I wish Paul Melanson could have met my father. You see, Paul Melanson was the Mainer who sent his grandson into the girls’ bathroom not just once but twice to protest the use of those school facilities by Nicole Maines, a transgender student. Why my dad? Because as embarrassing as it was to my family, my dad liked to talk to strangers—virtually anyone. Maybe, just maybe, if Paul Melanson had met my dad, he would have learned the lesson my father taught us–to embrace, not reject, the unfamiliar, and to live and let live.
Last week, in a case that made national headlines, Maine’s Law Court did the right thing. Maine’s highest court rejected—almost unanimously—a lower court decision that had held that (despite clear language in the Maine Human Rights Act to the contrary), transgender students were not entitled to use the bathroom consistent with their gender identity. Once again manifesting our state motto, Dirigo, Maine became the first state in the country to hold that transgender students have the right to use the bathroom of the gender they identify with, not the bathroom that corresponds with the sex they were assigned at birth.

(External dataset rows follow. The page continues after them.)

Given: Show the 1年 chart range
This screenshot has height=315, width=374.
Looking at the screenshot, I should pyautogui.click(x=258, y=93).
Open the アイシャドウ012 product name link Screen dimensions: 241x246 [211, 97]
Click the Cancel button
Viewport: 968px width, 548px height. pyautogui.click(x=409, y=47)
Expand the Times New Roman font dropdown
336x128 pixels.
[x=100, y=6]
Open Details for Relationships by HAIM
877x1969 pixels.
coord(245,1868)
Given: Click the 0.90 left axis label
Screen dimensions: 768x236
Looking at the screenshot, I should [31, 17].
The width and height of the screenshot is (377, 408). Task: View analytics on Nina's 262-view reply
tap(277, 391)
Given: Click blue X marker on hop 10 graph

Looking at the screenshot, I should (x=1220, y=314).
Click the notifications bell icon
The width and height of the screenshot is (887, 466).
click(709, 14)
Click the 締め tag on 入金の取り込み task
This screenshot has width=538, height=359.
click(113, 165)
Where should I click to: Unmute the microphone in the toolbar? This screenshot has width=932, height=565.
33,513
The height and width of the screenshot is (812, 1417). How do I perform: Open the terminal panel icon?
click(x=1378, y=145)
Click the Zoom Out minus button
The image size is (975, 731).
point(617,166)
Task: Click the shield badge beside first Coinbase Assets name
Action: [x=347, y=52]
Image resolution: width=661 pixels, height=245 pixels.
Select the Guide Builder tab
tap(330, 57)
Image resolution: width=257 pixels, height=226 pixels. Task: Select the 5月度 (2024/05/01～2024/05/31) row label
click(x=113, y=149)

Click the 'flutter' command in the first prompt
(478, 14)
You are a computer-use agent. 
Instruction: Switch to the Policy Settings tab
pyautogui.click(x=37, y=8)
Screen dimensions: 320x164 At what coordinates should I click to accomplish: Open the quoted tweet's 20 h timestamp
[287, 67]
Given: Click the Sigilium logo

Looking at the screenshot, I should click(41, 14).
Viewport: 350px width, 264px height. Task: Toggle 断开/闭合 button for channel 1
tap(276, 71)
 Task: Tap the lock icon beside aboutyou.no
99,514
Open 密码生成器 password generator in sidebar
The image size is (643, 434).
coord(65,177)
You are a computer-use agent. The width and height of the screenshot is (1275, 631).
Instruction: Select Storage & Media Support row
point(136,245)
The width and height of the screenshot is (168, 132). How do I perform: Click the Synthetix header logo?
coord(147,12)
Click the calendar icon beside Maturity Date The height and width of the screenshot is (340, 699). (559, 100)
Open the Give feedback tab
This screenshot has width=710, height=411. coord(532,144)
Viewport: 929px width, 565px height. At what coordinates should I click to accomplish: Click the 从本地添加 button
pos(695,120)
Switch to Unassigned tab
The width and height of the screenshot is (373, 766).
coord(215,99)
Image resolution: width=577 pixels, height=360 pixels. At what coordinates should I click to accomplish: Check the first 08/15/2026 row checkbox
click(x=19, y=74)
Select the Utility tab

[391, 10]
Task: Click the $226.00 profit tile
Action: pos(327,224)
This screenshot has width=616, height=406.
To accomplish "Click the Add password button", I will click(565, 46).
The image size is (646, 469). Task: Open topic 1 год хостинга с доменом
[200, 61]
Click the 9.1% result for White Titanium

Although the concurrence of Chief Justice Saufley expressed concern that the decision could be read to permit students free rein to use the bathroom of the opposite sex, and thus called for immediate legislative action to clarify the statute, I do not read the majority decision so broadly. Rather, use of bathrooms of the opposite sex from that assigned at birth is only permitted when there is a clear indication that one’s gender expression does not match one’s assigned sex.
In Nicole Maines’ case (referred to in the decision as Susan), she and her parents became aware by the time she entered third grade that although born male, Susan was a girl trapped inside boy’s body. By fourth grade, Susan regularly was dressing as a girl, and the school and parents jointly implemented a program to address Susan’s transition to a girl. The program included, among other things, referring to Susan by her female name and having her use the girls’ bathroom.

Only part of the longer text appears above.